* **Goal of the exercise**:
Go through the material below and copy each line where the word "checkbox" appears.

* **Exercise data**:
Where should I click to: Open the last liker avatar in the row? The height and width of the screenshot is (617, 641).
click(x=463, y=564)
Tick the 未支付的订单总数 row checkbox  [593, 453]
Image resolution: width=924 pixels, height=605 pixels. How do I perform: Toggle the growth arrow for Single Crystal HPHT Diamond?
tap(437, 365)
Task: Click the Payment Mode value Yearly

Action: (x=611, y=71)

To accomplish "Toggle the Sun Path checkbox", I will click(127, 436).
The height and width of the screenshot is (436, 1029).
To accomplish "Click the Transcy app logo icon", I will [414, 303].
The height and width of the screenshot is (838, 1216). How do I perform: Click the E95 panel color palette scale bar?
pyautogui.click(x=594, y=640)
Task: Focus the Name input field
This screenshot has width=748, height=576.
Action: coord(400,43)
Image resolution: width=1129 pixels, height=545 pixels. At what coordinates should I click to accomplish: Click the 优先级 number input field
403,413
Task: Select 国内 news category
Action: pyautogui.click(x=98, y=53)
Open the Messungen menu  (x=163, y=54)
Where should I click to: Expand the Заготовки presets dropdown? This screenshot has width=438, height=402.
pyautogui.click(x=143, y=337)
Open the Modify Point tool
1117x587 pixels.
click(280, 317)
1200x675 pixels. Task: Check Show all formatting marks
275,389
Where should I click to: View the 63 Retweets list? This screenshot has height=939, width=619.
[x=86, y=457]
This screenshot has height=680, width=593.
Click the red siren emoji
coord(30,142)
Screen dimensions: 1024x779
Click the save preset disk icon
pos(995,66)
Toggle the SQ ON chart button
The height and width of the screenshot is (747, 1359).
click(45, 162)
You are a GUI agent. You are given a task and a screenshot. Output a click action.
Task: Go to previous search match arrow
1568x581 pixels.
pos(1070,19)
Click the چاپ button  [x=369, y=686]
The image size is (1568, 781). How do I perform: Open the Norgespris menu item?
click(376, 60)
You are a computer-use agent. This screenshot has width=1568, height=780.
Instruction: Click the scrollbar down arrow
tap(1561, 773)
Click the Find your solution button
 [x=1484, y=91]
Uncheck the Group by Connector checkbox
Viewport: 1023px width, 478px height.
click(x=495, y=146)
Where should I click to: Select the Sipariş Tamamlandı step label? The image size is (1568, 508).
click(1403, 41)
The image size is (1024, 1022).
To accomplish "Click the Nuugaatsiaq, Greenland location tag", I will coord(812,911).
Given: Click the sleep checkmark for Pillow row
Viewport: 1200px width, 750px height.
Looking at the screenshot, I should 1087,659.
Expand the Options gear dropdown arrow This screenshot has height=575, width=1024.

* **Exercise result**:
Tick the 未支付的订单总数 row checkbox  [593, 453]
To accomplish "Toggle the Sun Path checkbox", I will click(127, 436).
Uncheck the Group by Connector checkbox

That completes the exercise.